Como emergente de un cuento de hadas, Viena surgió ante nosotros glamorosamente seductora, festiva, desbordante de encanto y distinción.
Nos cautivó su centro histórico, el intrincado desnivel de sus callejuelas medievales, la refinada silueta de la urbe moderna... Disfrutar de su impecable limpieza y respirar el aire puro rodeados de tanta belleza nos incitaba, a mi hermano y a mí, a caminarla incansablemente.
Valió la pena recorrer su avenida más suntuosa, Ringstrasse o Ronda, flanqueada por edificios de los más diversos estilos y por comercios de elegancia polvorienta, que aún conservan orgullosos la inscripción: Proveedor de la Corte.
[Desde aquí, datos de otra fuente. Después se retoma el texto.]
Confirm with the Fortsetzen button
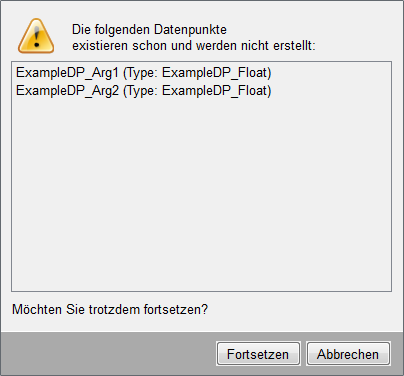Viewport: 404px width, 376px height. pyautogui.click(x=258, y=354)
Envuelve el centro urbano y va a parar por dos sitios al Canal del Danubio.
Visitamos emocionados la emblemática catedral de San Esteban, milagro afiligranado apodada Steffi por los vieneses. Admiramos fachadas de portentosas iglesias y de venerables teatros. La majestuosidad de la Opera estatal nos remontó a épocas de acordes gloriosos y de vaporosos vestidos imperiales.
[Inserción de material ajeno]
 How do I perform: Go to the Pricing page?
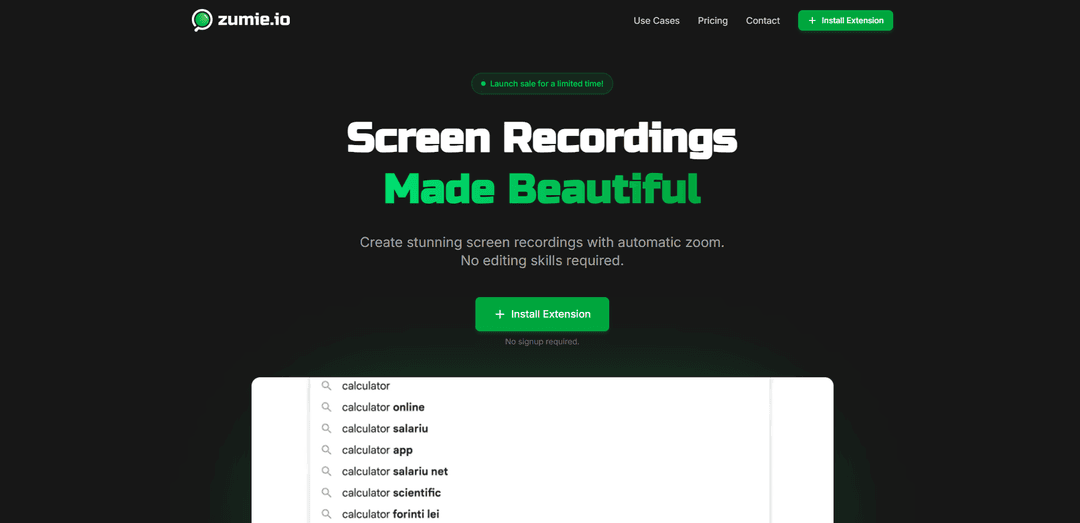point(713,21)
Nos deslumbró el complejo cultural integrado por más de veinte museos, así como los relucientes palacios, entre ellos el Hofbourg, el Belvedere y el Schönbrunn, que albergan en sus propios museos toda la historia y el esplendor de la ciudad imperial.
Haciendo gala de su título de metrópoli musical, Viena gratificó nuestros sentidos con la alternancia de ritmos de la alta cultura tradicional y los de la nueva generación. Bailes interpretados por distintas colectividades. Solos de violín. Atractivas canciones de niños y adultos. Viviendas de célebres músicos convertidas en museos. En el Parque Municipal, Johan Strauss hijo, inmortalizado en piedra recubierta de pan de oro, toca valses con su violín. Pero esa atmósfera musical se respira también en las fastuosas estatuas vivientes, en instrumentos y partituras decorativas... Y hasta se saborea en los bombones, recubiertos de retratos alusivos.
Otra institución vienesa es la del café, oasis que se despliegan por doquier en la ciudad. Con la mayoría de mesas fuera del local, uno vecino al otro, las sombrillas aparecen y se alejan en perspectiva. Entremezclan la fragancia de sus primorosas flores con el aroma de sus cafés de indiscutible excelencia, que deleitan a vieneses y turistas, acompañados de un strudel de manzanas, de una torta sacher de chocolate y de otras delicias.
Su refinamiento sin par. La cordialidad poco conocida de sus habitantes. La omnipresente estirpe musical. El logrado ensemble entre su ilustre casco histórico, la ciudad futurista y los pintorescos barrios de coloridas artesanías. Pero sobre todo, la impronta que la engalana siempre, aun fuera del centro y a pesar de que su resplandor se adormece, la convierten en una ciudad de ensueño.